According to the Substance Abuse and Mental Health Services Administration’s annual National Survey on Drug Use and Health (NSDUH), in 2016, more than 8 million individuals aged 18 and older had both mental illnesses and substance use disorders (SUDs). The most commonly used drug in the past year was marijuana (by 37.6 million people), while 18.7 million individuals misused prescription psychotherapeutic medications and 11.8 million misused opioids. Based on the NSDUH data, an estimated 21 million people aged 12 and older who needed SUD treatment in 2016 did not receive it.

Moreover, while mental illnesses afflict one in five Americans, according to Mental Health America, among youth, the rates of severe depression increased from 5.9 percent in 2012 to 8.2 percent in 2015, and the majority of youth (76 percent with severe depression and 63.1 percent of those with major depression) have not been treated sufficiently or at all.

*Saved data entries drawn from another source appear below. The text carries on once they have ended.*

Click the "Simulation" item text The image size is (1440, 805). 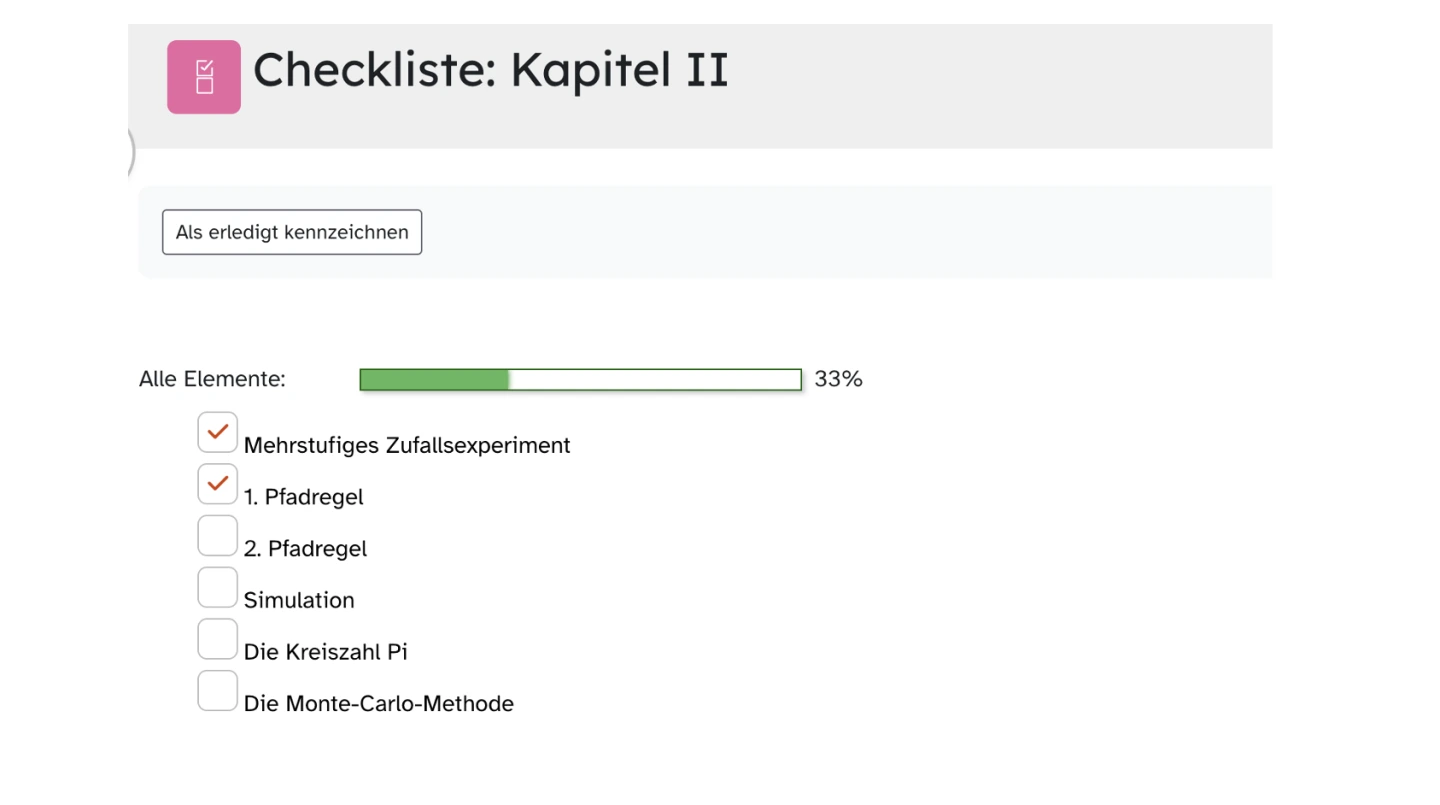[x=299, y=601]
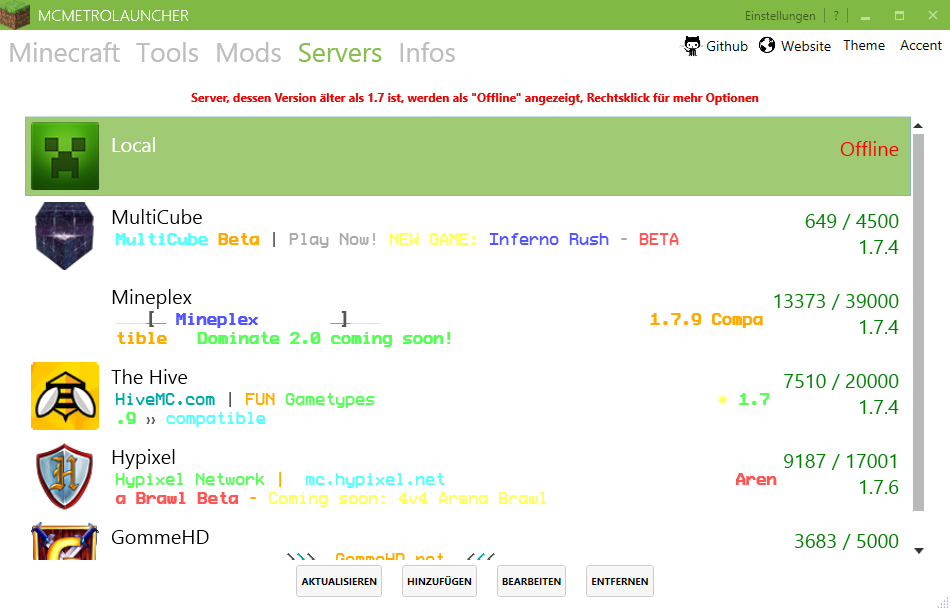The width and height of the screenshot is (950, 610).
Task: Click the Website globe icon
Action: click(766, 45)
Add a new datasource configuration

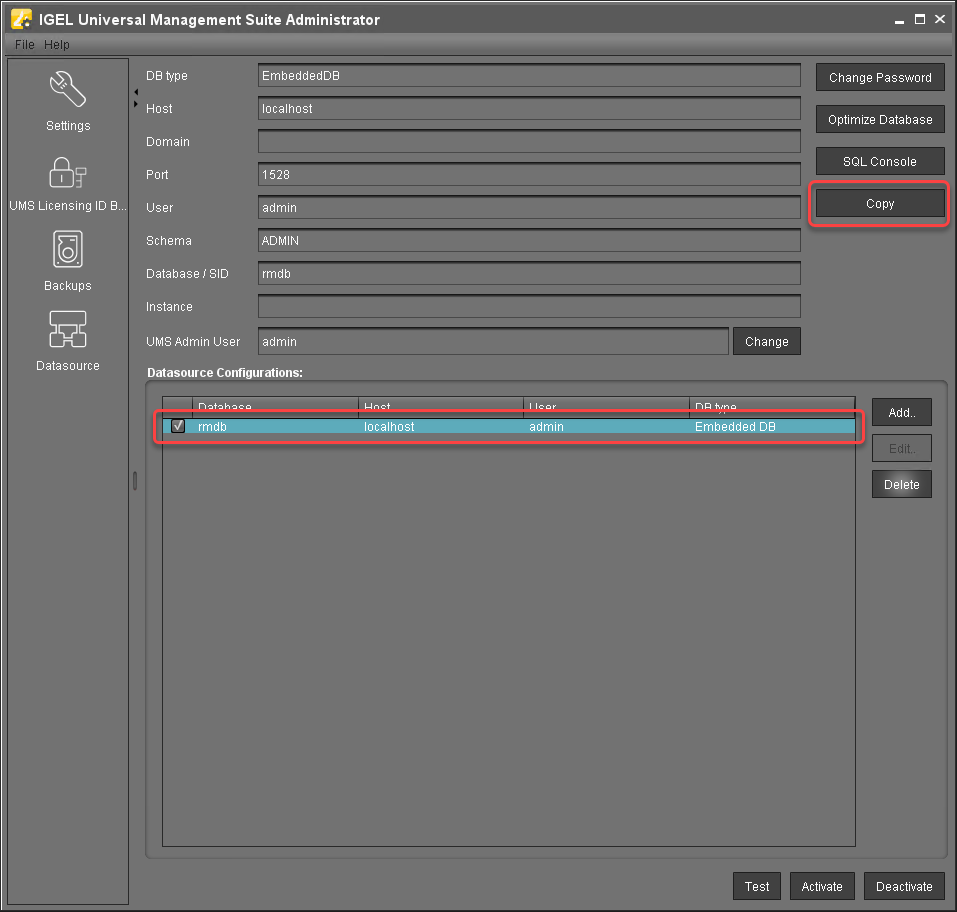[x=901, y=413]
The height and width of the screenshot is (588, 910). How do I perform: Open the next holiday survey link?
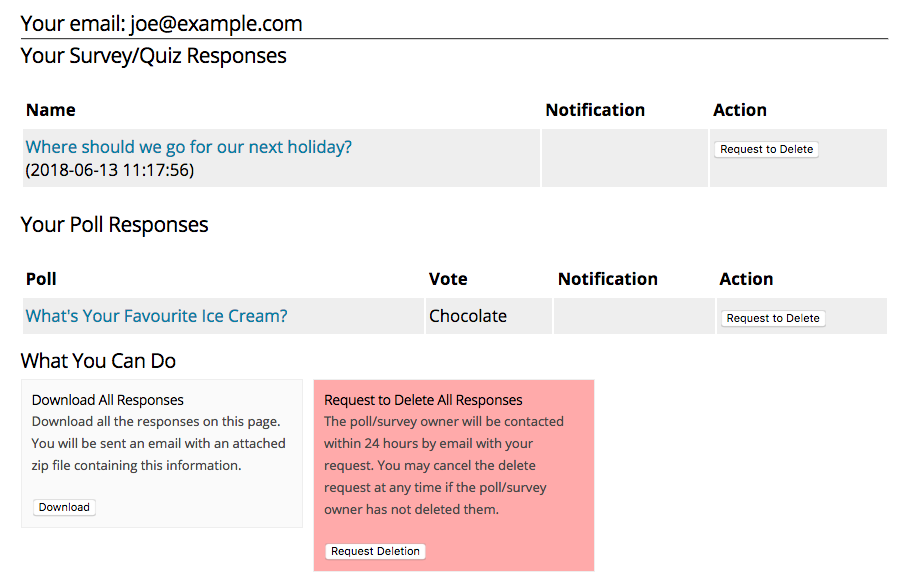189,147
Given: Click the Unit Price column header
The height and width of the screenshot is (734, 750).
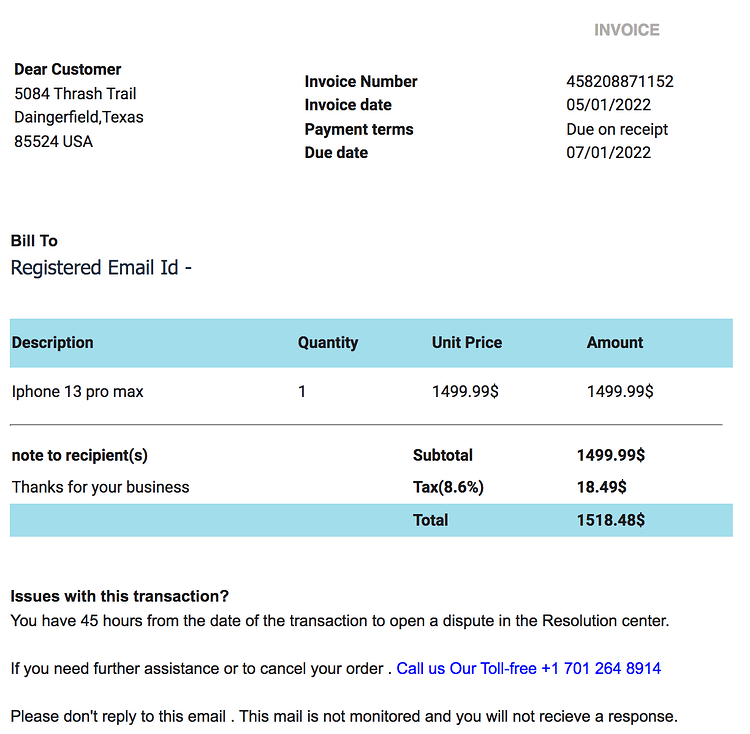Looking at the screenshot, I should (x=467, y=342).
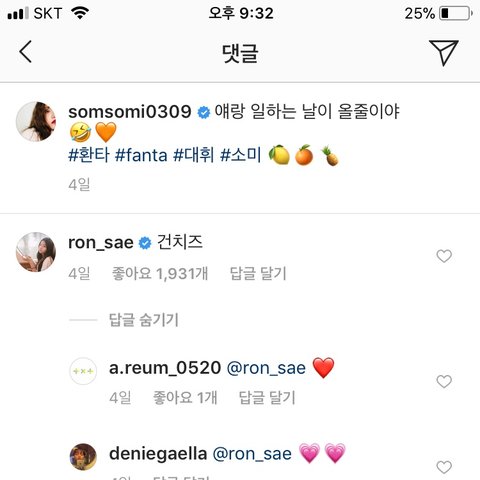
Task: Tap the @ron_sae mention in a.reum_0520's reply
Action: 266,368
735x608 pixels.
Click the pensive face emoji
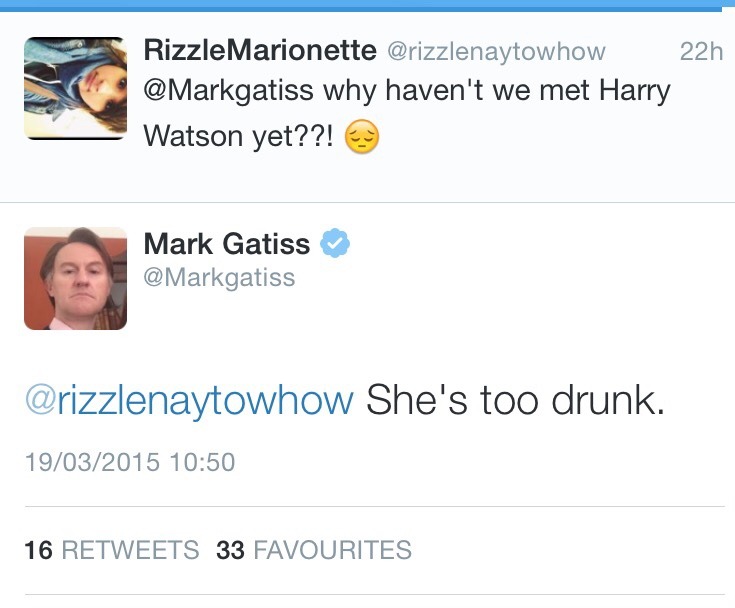coord(362,137)

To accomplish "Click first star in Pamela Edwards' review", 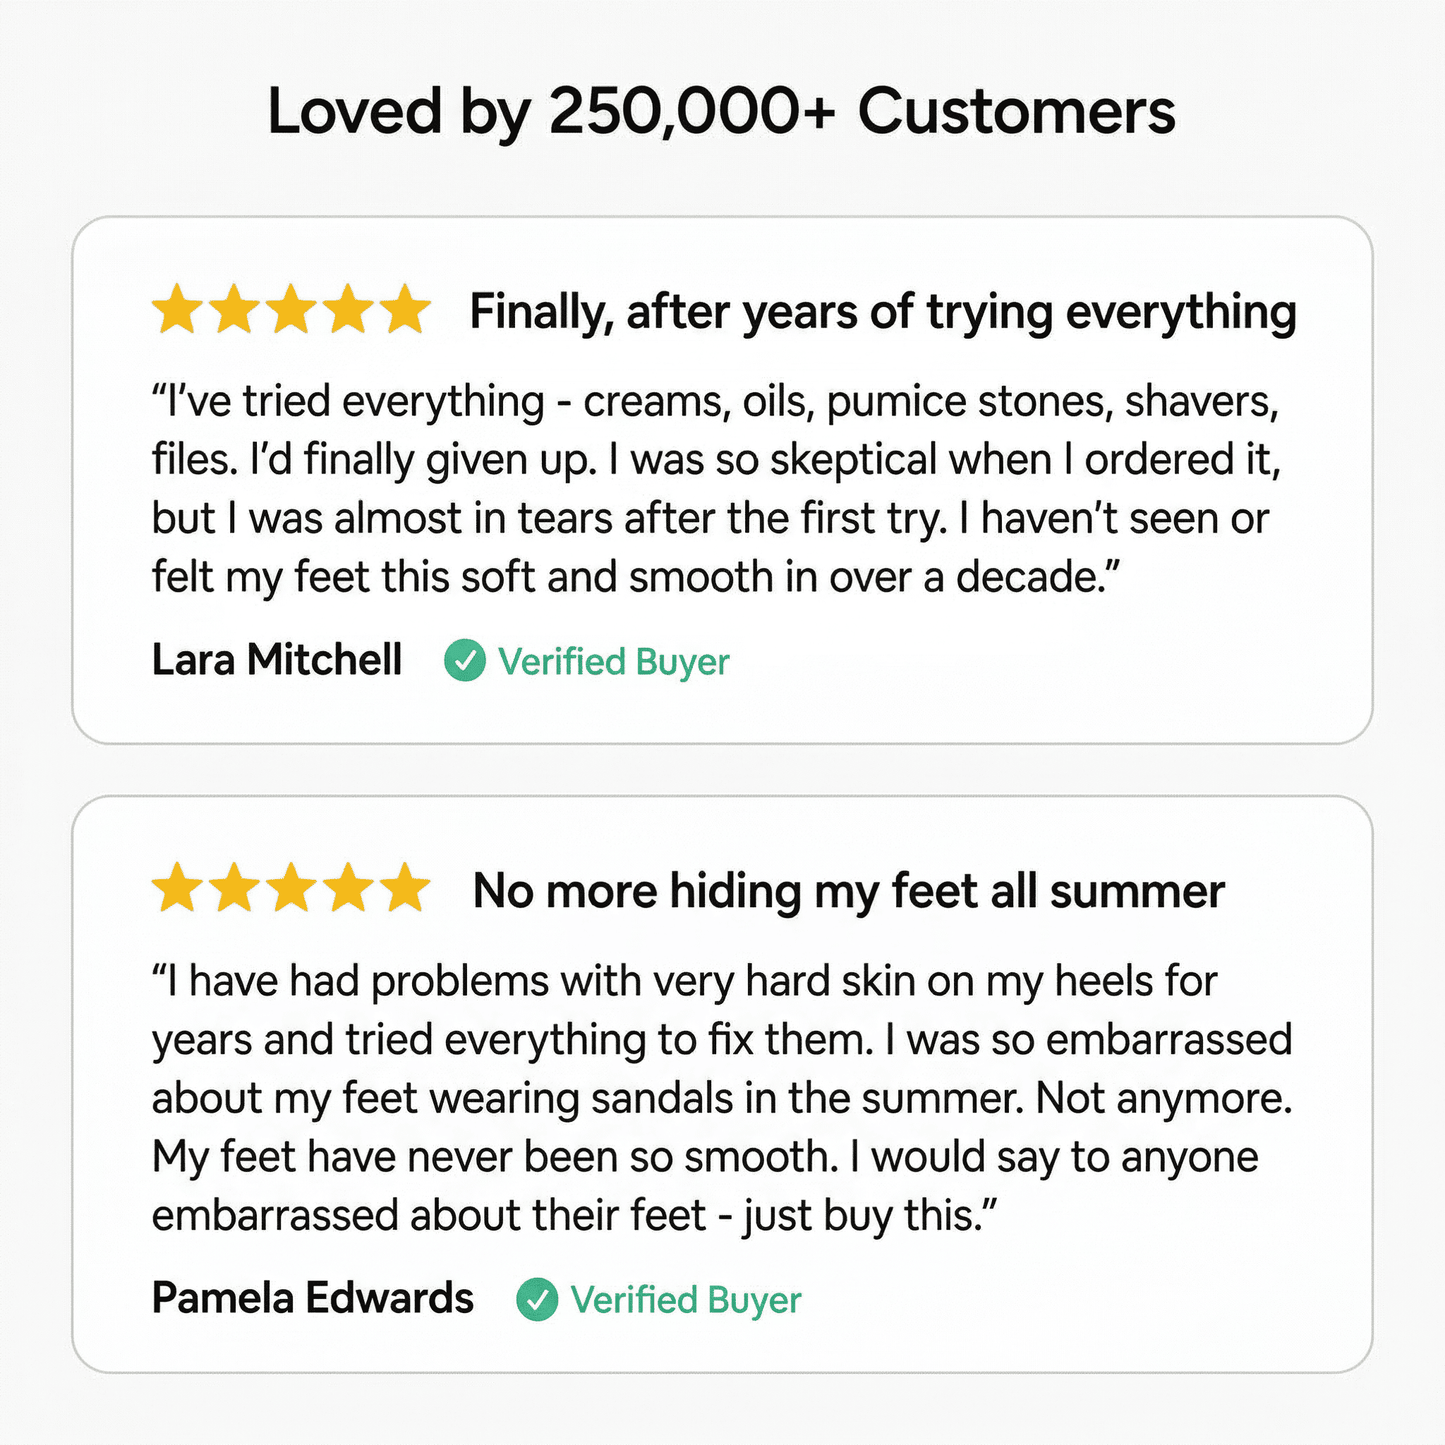I will point(177,888).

Untreated SUDs and mental illnesses can worsen, lead to or complicate physical comorbidities, and ultimately have fatal consequences.

These facts underscore the importance of identifying and beginning treatment as early as possible to maximize individuals’ opportunities to achieve recovery. However, recovery is still possible even if treatment starts later.

Many other successes such as Pat’s, Frank’s and Jenny’s have been achieved and many more positive outcomes can be realized with full access to treatment for all kinds of SUDs and mental illnesses.

The ideal is to prevent mental illnesses and SUDs, for which additional initiatives and support for prevention, as well as treatment, are needed. While education is critical at all ages, it would be most effective for young children and continuing into adulthood.

The second best scenario is to ensure early diagnosis and treatment. As with physical health conditions, the earlier treatment begins for mental illnesses and SUDs, the greater the opportunities are for recovery.

Debra L. Wentz, of Hopewell Township, is president and CEO of the New Jersey Association of Mental Health and Addiction Agencies, a statewide trade association representing nearly 160 organizations that serve New Jersey residents with mental illness and/or substance use disorders, and their families.